By Geoff Percival
State-backed drug development investment firm Malin has scrapped plans to seek a secondary stock market listing in London.
Updating analysts on its strategy, during a capital markets day in London yesterday, Malin’s management team — led by executive chairman Ian Curley and chief financial officer Darragh Lyons — said it expects to realise significant investment returns on its four main investee firms, two of which are closing in on full commercialisation status, within the next two years.
They said that an element of that investment profit will be returned to shareholders and the rest will be used for new investments. Malin is keen to invest in further drug development firms in the oncology and genetic disease treatment areas.
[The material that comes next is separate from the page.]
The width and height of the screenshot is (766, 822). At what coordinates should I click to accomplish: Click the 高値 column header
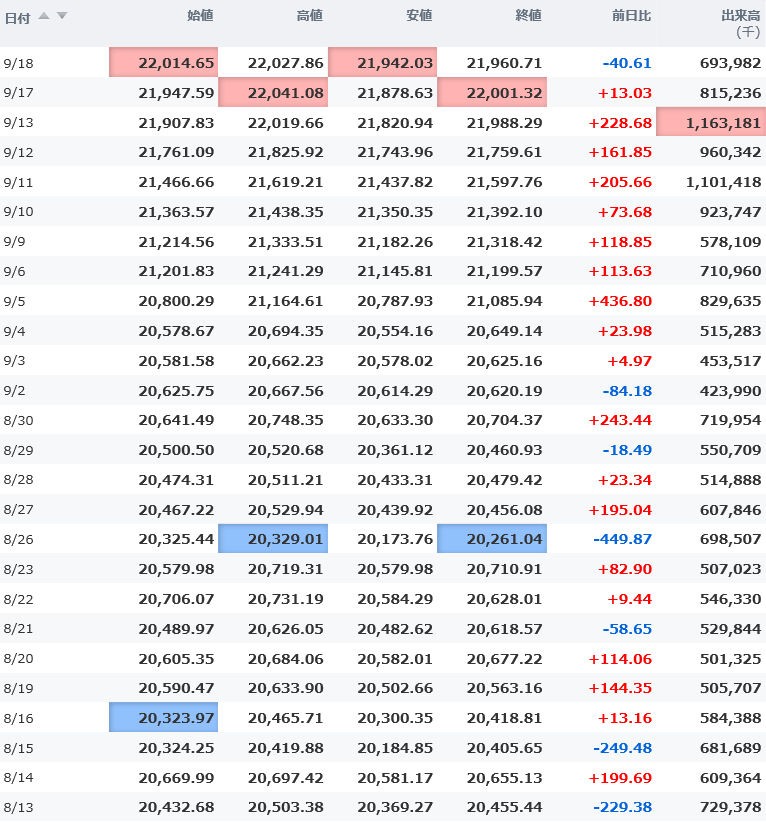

The company currently has investments in 18 drug research firms and it will continue to invest — on a lower level — in its 14 less-developed interests.
Malin is partly owned by the Ireland Strategic Investment Fund and UK-based fund manager Woodford Investment Managers, with less than 40% of its shares held by retail investors.
Malin significantly overhauled its board during the summer and former chief executive Adrian Howd left last month.
Mr Curley, the former finance director of paper and packaging group Smurfit Kappa and a previous CEO of glass and metal packaging group Ardagh, was drafted in as part of that management reshuffle.
He said Malin’s management structure will be remodelled and led by a new investment team, headed up by a chief investment officer who will be recruited within the next year.
Back in March, Malin’s previous management said it was looking to take a second share listing — with the London Stock Exchange the preferred location — in a bid to widen its investor base.
However, yesterday Mr Lyons said the company’s existing listing in Dublin will suffice and that no secondary listing is currently being considered.
“Malin is sharpening its strategic focus. It has simplified its strategy to focus on four priority assets that hold considerable upside, and the leaner structure provides a longer operational runway,” said Davy’s Andrew Young.